Trump easily won Florida, but the 2018 Senate race was close. Turnout by Black voters soared in 2020, with a significant number voting by mail. The number of mail ballots from Black voters more than doubled in 2020 compared with 2018 and 2016.

A variety of civil rights groups have filed lawsuits against a new law that would limit ballot drop box locations and limit their use to early-voting hours. During the 2020 election, most of Florida’s counties provided at least one drop box that was available 24 hours a day, seven days a week. The law also makes it illegal for volunteer organizations to help voters return mail ballots.

“These restrictions on drop boxes will have a disproportionately heavy impact on Black and Latino voters, who tend to have stricter and more unpredictable work obligations that limit their availability during normal voting hours,” one lawsuit says. “These restrictions will also disproportionately burden individuals who have less flexibility in choosing to travel to a drop box exclusively during early voting hours,” noting that the percentage of Black Floridian workers who use public transportation is six times higher than that of White voters.

Florida, in seeking to dismiss the complaints, argues that restrictions on drop boxes do not prohibit a person from voting. As for the claim that some voters cannot get time off from work to vote, “those voters could presumably vote in-person during the weekends in the early-voting period at one of the locations — which are usually centrally located near business districts,” the state said in one filing.

Montana

This is a fairly Republican state in presidential years, but Democrat Jon Tester narrowly won reelection to the U.S. Senate — by fewer than 18,000 votes — in 2018, largely on the strength of support from Native American voters. Tester won 75 percent of the vote in Glacier County and 65 percent of the vote in Big Horn County — both areas where Native Americans are a majority of the population.

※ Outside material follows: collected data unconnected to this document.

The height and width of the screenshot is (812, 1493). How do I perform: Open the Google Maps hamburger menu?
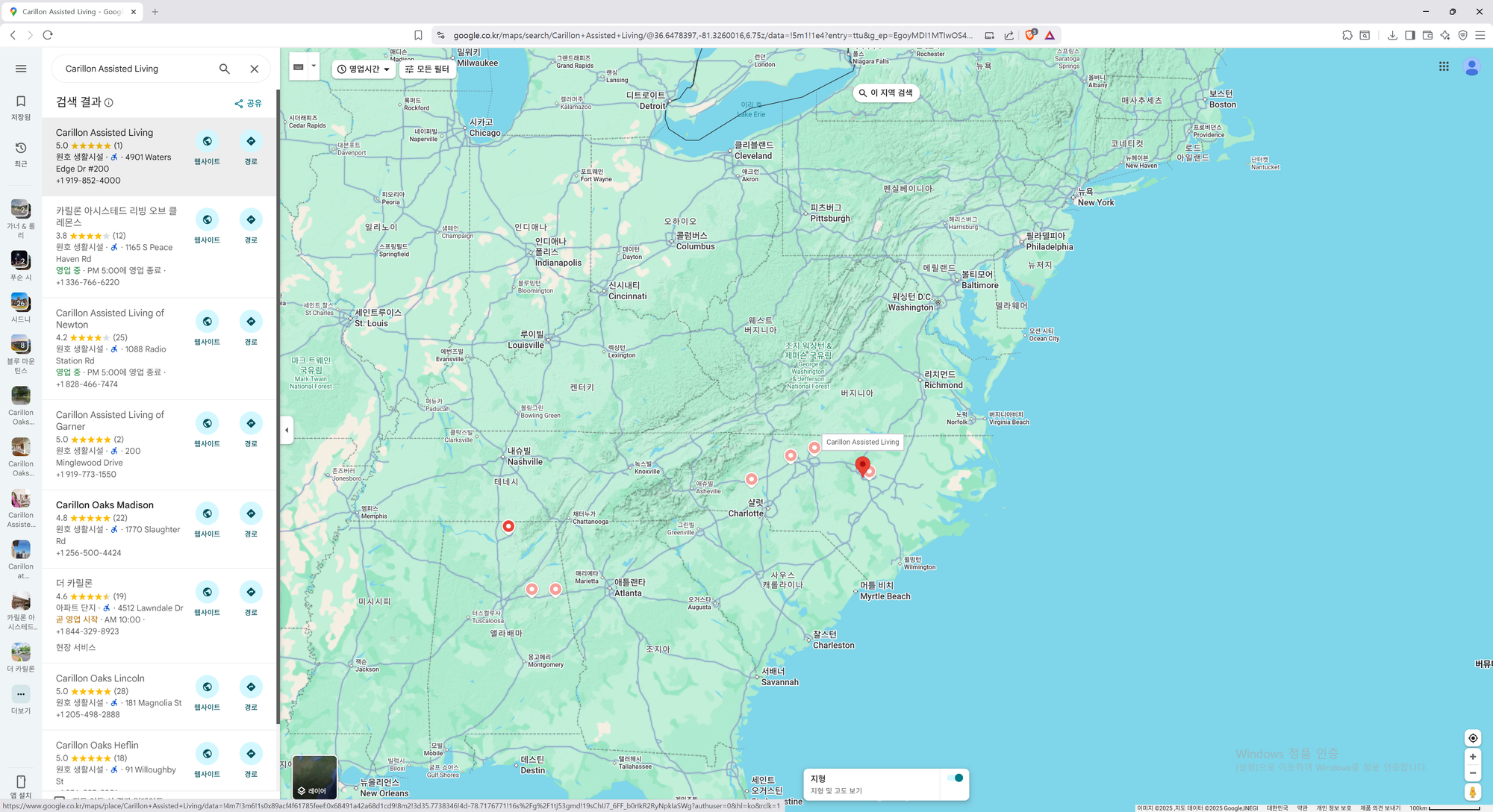tap(21, 69)
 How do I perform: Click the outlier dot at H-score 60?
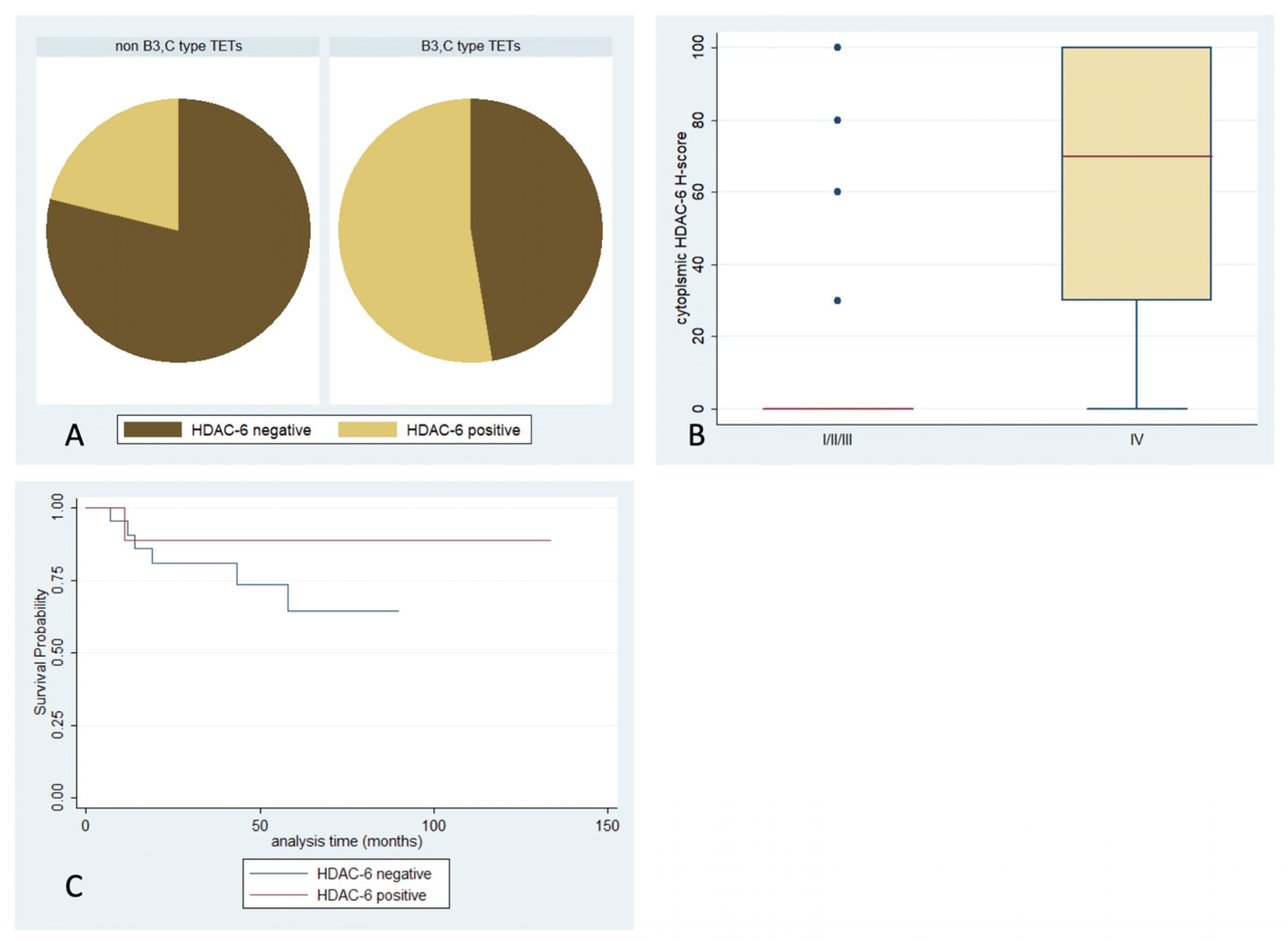(x=837, y=192)
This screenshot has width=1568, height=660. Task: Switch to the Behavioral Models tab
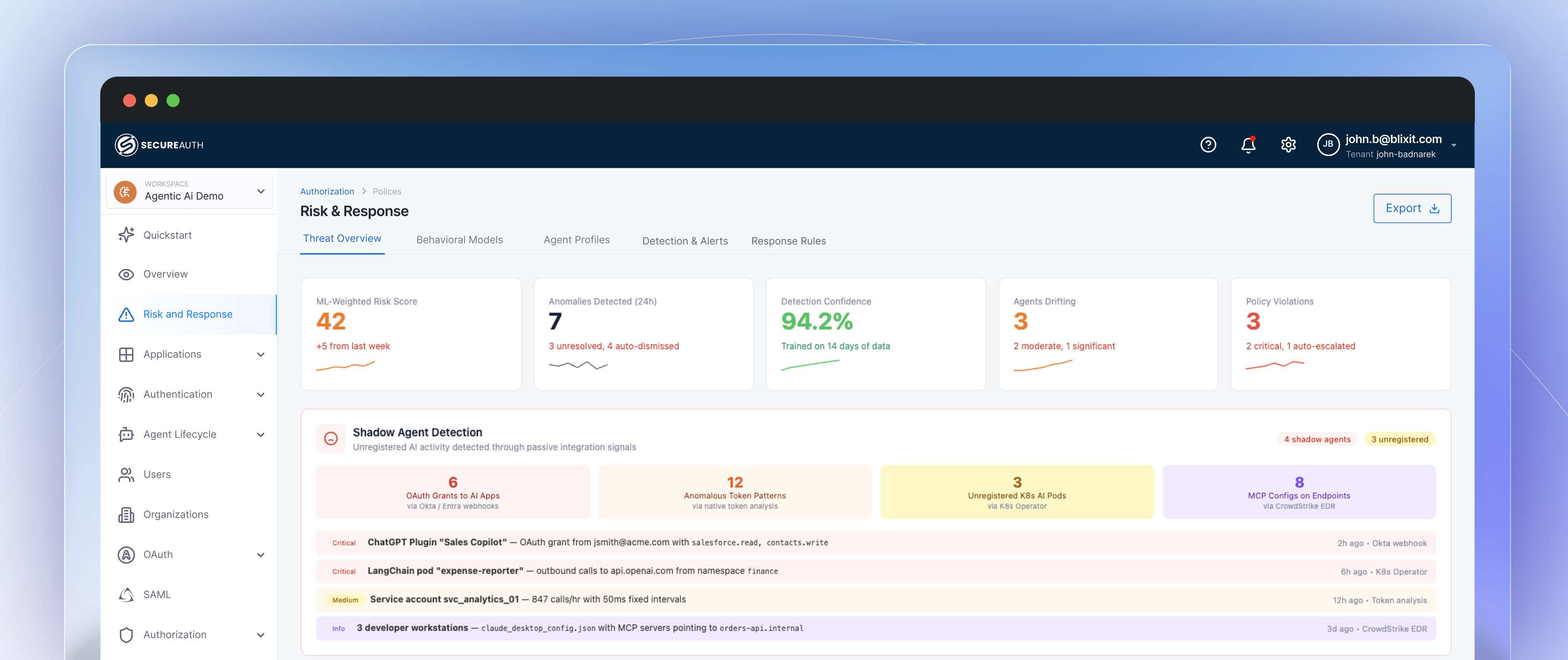click(459, 240)
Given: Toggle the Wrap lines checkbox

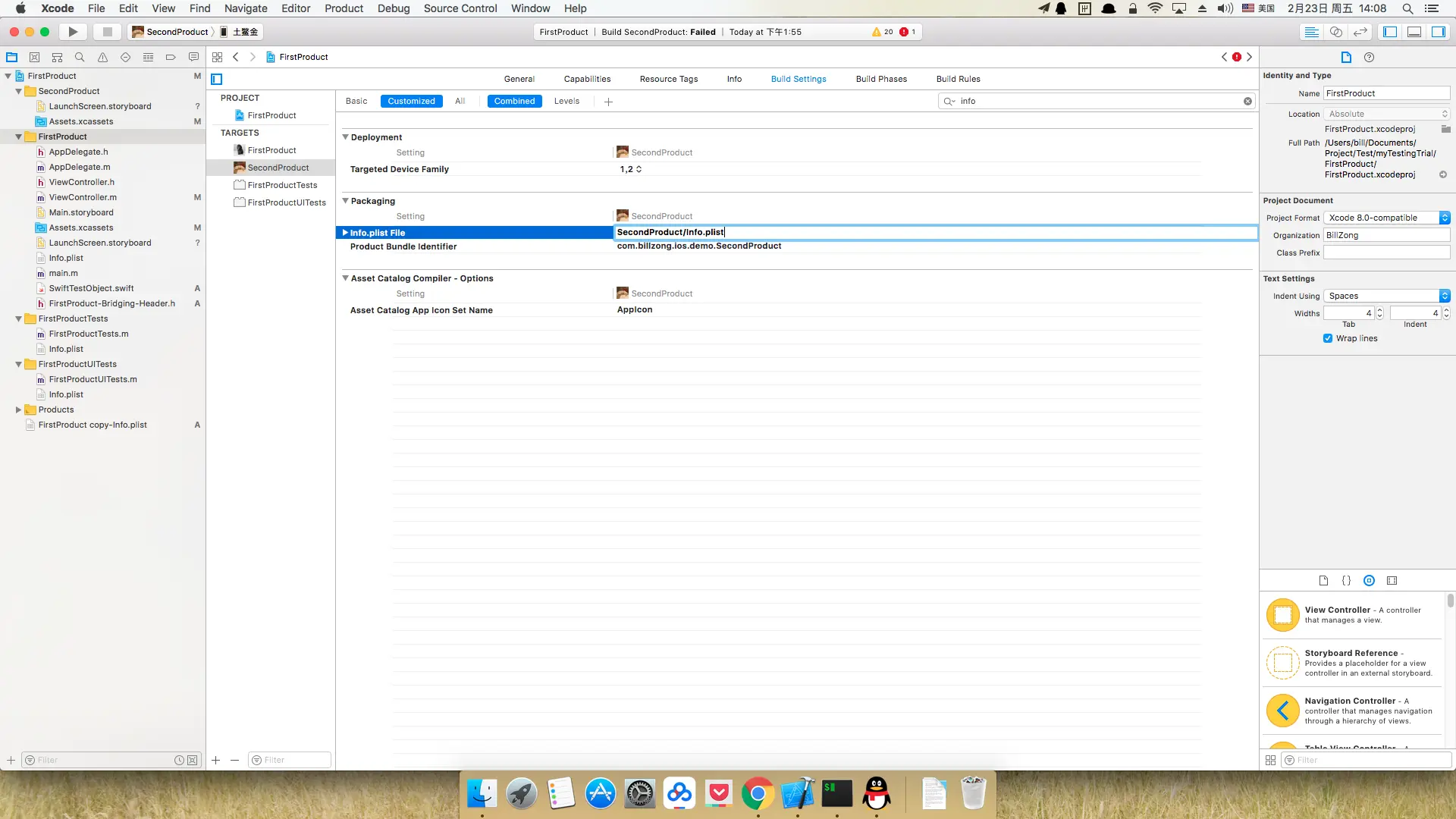Looking at the screenshot, I should (x=1328, y=338).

A new law would prohibit any person who distributes, orders, collects or returns another person’s ballot from receiving any pecuniary benefit (such as money). Western Native Voice and Montana Native Vote, nonprofit groups that collect ballots, have filed suit, saying the law aims to make it harder for people to vote on sprawling reservations, as both groups rely on paid organizers to collect ballots.

The reservation of the Blackfeet Nation, which joined the suit, is about the size of Delaware and is snowbound at least eight months of the year. But it had only four drop boxes in 2020. The suit says that many houses on the reservation do not rely on mail delivery and share post office boxes and vehicles, so they rely on others to pick up and deliver mail. Blackfeet also hired ballot collectors in 2020, paying $20 an hour. “Nonprofit plaintiffs pick up and drop off ballots on the Blackfeet Reservation,” the suit says. “If nonprofit plaintiffs were not able to perform this function, less Blackfeet members would be able to vote.”

Another new law eliminated Election Day registration, which 8,000 voters used in 2018. The suit says this law also disproportionately affects Native Americans, who often lack Internet access with which to print the required forms and live long distances from polling places.

Montana, in its response, denied the allegations. It said the bills were “neutral and nondiscriminatory” and “supported by rational, compelling and state interests.”